Several tech giants, including Ant Group and JD.com, had been preparing to introduce stablecoins in Hong Kong but have now halted their plans.
Their initiatives were anticipated after Hong Kong’s legislature passed a bill regulating fiat-backed stablecoin issuers, necessitating licenses from the Hong Kong Monetary Authority. Initially, there was hope that this would facilitate yuan-backed stablecoins and expand their reach.
Regulatory Concerns and Market Hype
However, despite these efforts, recent directives from the People’s Bank of China (PBOC) and Cyberspace Administration of China have instructed Ant Group and JD.com to suspend their plans for stablecoins. These authorities expressed concerns over the heightened potential for fraud in the stablecoin market.

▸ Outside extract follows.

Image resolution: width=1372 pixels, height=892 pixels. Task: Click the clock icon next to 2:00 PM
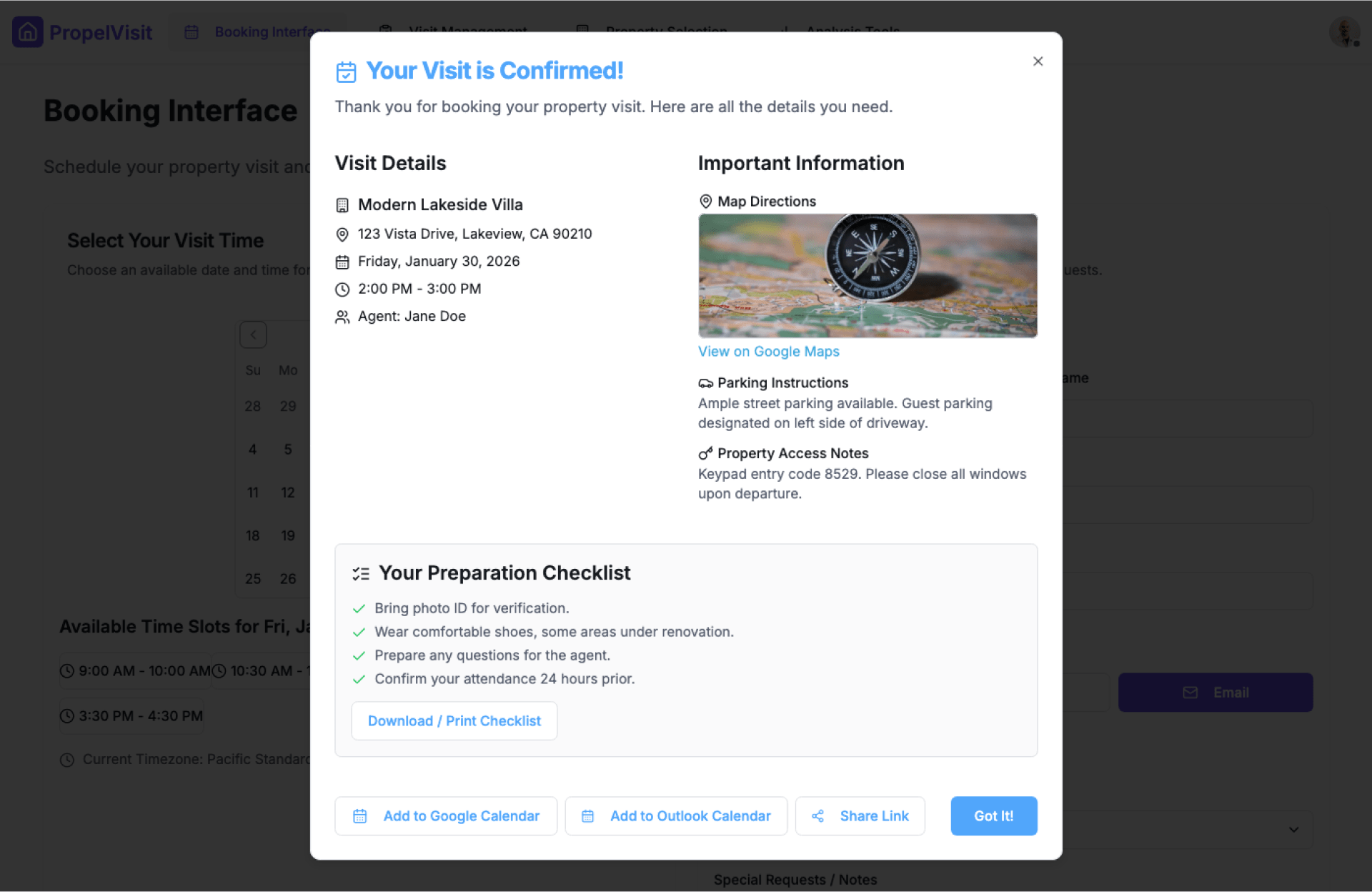tap(342, 289)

The Securities and Futures Commission highlighted that many companies might have taken advantage of the stablecoin hype, seeing a boost in stock prices with any announcement of applying for a license or related news on social media platforms.
Central Bank Digital Currencies (CBDCs) vs. Company-Issued Stablecoins
The PBOC’s decision goes beyond fraud concerns; it reflects broader regulatory considerations. The rise of private companies in the financial sector, particularly tech firms like Ant Group and JD.com, issuing currencies poses a significant challenge.
Some argue that central banks should retain exclusive authority over currency issuance, emphasizing the stability and regulation offered by CBDCs backed by governments. China has made progress with its digital yuan pilot but acknowledges limited use cases and no interest accrual, factors that contribute to its slow adoption compared to company-issued stablecoins.
Despite this, China continues pushing for the digital yuan as an alternative to private stablecoins. For instance, there have been recent requests for companies like Tencent to reduce their mobile payments market share in favor of greater room for the digital yuan to grow and gain traction.